Royal Society Publishing

Admixture determines genetic diversity and population differentiation in the biological invasion of a lizard species

Jason J Kolbe , Allan Larson , Jonathan B Losos , Kevin de Queiroz


Molecular genetic analyses show that introduced populations undergoing biological invasions often bring together individuals from genetically disparate native-range source populations, which can elevate genotypic variation if these individuals interbreed. Differential admixture among multiple native-range sources explains mitochondrial haplotypic diversity within and differentiation among invasive populations of the lizard Anolis sagrei.
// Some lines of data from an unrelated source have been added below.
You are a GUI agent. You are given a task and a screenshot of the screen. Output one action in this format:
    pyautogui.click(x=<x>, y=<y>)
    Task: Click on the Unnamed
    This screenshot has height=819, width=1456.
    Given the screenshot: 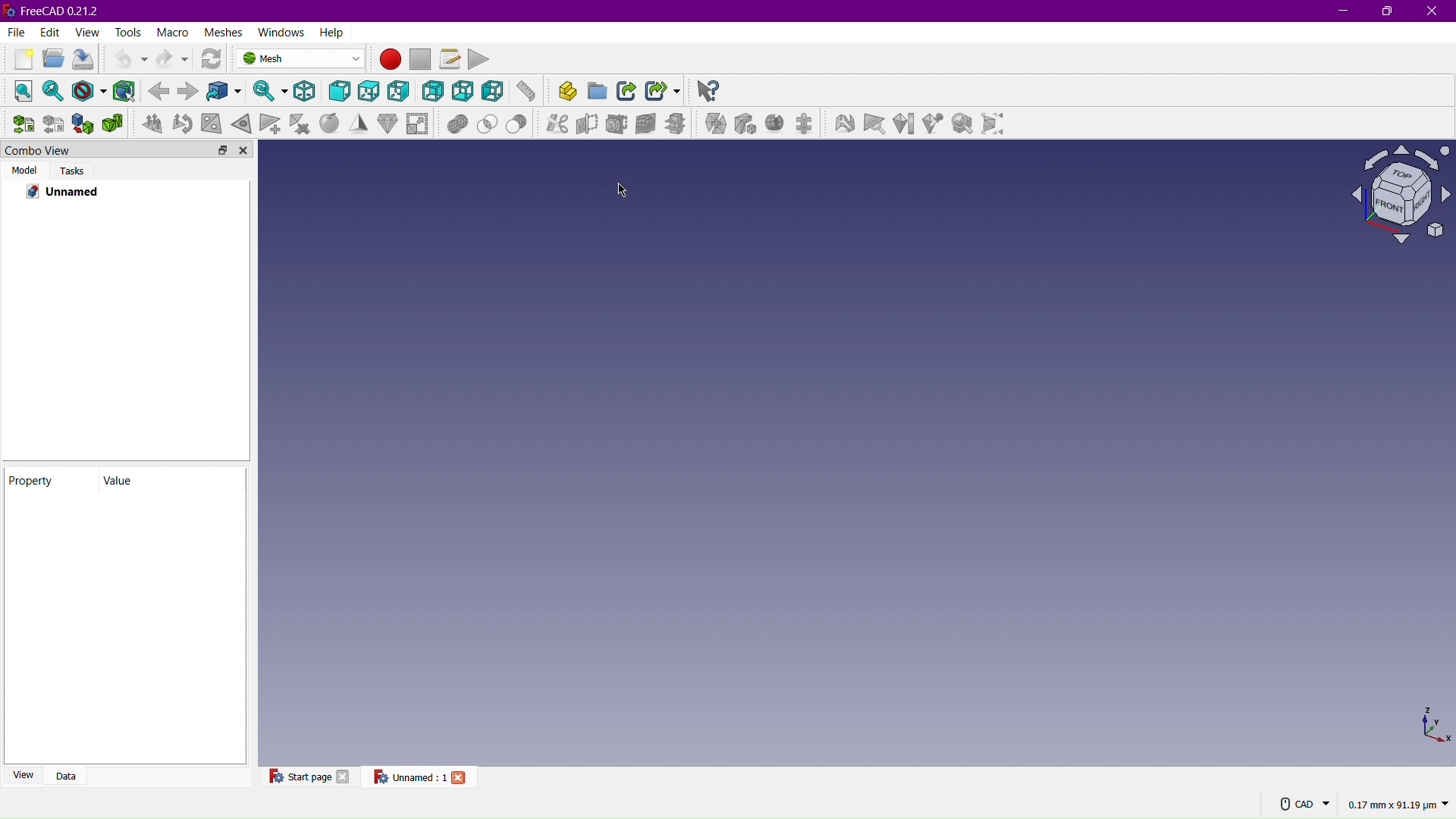 What is the action you would take?
    pyautogui.click(x=71, y=192)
Our examination of microsatellite variation supports the hypothesis that lizards from disparate native-range sources, identified using mtDNA haplotypes, form genetically admixed introduced populations. Furthermore, within-population genotypic diversity increases with the number of sources and among-population genotypic differentiation reflects disparity in their native-range sources. If adaptive genetic variation is similarly restructured, then the ability of invasive species to adapt to new conditions may be enhanced.

1. Introduction

Studies on a wide variety of taxa reveal extensive geographical genetic differentiation among conspecific populations (Avise 2000). This spatial genetic heterogeneity makes possible the identification of native-range sources for introduced populations during biological invasions. The existence of genetically differentiated populations, some of which come into contact within their native range without merging, raises the question of whether intrinsic reproductive barriers prevent interbreeding between them. If these populations are reproductively isolated and therefore represent cryptic species, then we have underestimated biodiversity. Alternatively, if these populations lack intrinsic reproductive isolation, then an explanation other than genetic incompatibility is needed for their extensive genetic differentiation and apparent lack of gene flow in the native range. Additionally, whether these geographical populations can admix has significant implications for conservation purposes: genetic admixture of previously isolated populations can increase genetic variation and create novel genetic combinations within non-native populations, which may enhance adaptation during biological invasions (Lavergne & Molofsky 2007).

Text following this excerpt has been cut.